*What is needed*: Take the line containing "Task: Disable the 授予所有文件的管理权限 switch" and every line below it through the end of the entries, and output them verbatim, pictures excluded.

*** Input for this task ***

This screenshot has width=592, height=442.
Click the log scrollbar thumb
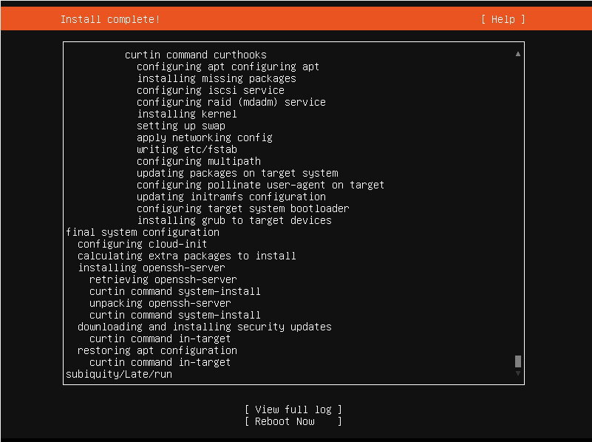[518, 361]

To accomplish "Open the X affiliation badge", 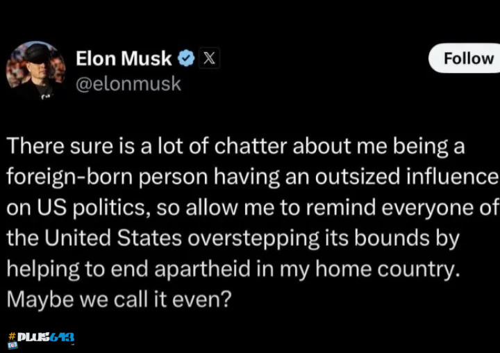I will pyautogui.click(x=209, y=58).
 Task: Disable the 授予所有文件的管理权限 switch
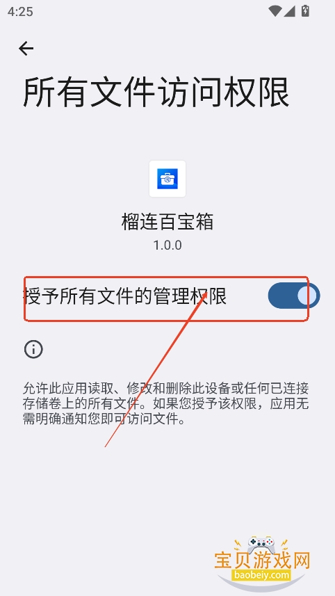294,296
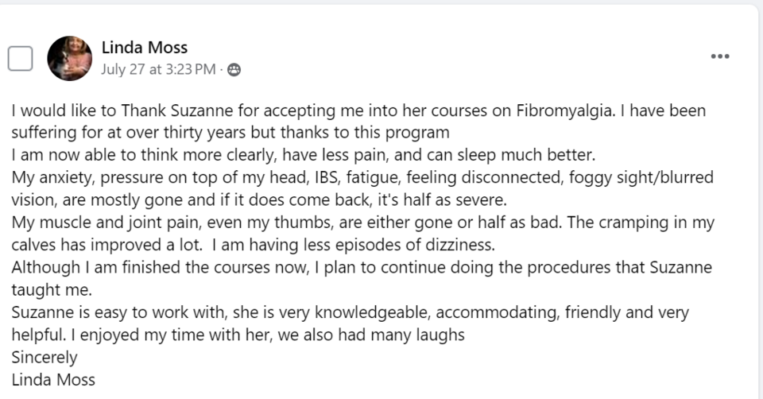763x399 pixels.
Task: Click the 'My anxiety, pressure on top' line
Action: tap(362, 177)
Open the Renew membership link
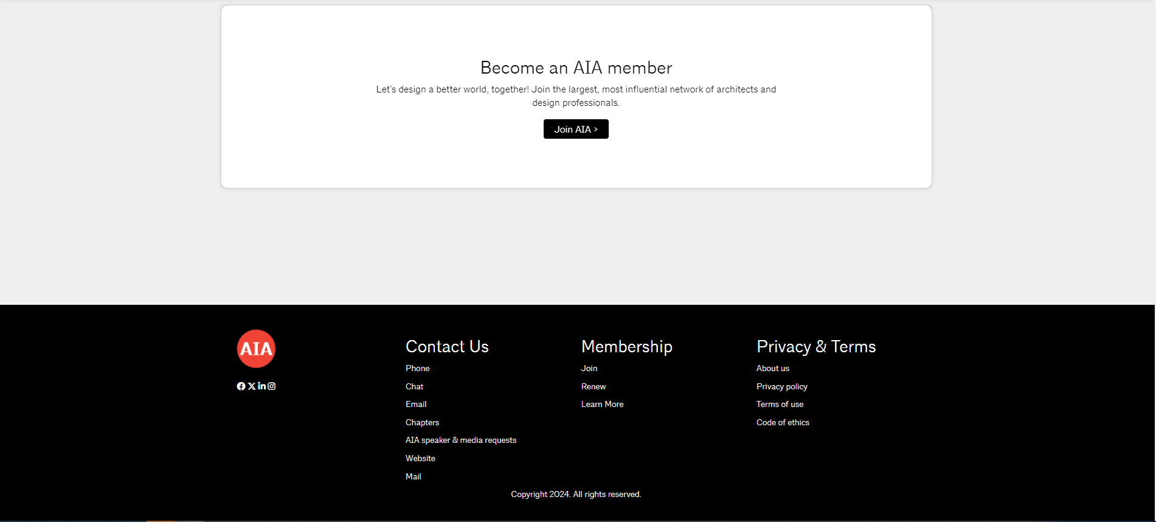The width and height of the screenshot is (1156, 522). (593, 387)
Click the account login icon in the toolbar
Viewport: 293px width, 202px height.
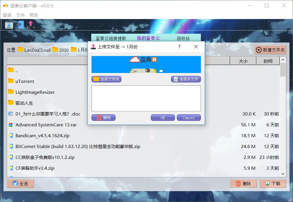click(x=9, y=25)
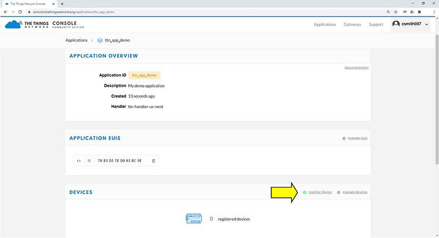This screenshot has height=238, width=439.
Task: Open the Applications menu item
Action: coord(325,24)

*** End of Input for this task ***

*Written solution*:
 Task: Disable the 授予所有文件的管理权限 switch
294,296
763x399 pixels.
Task: Click the 'My anxiety, pressure on top' line
Action: tap(362, 177)
Open the Renew membership link
The width and height of the screenshot is (1156, 522). (593, 387)
Click the account login icon in the toolbar
Viewport: 293px width, 202px height.
click(x=9, y=25)
This screenshot has height=238, width=439.
Task: Open the Applications menu item
Action: coord(325,24)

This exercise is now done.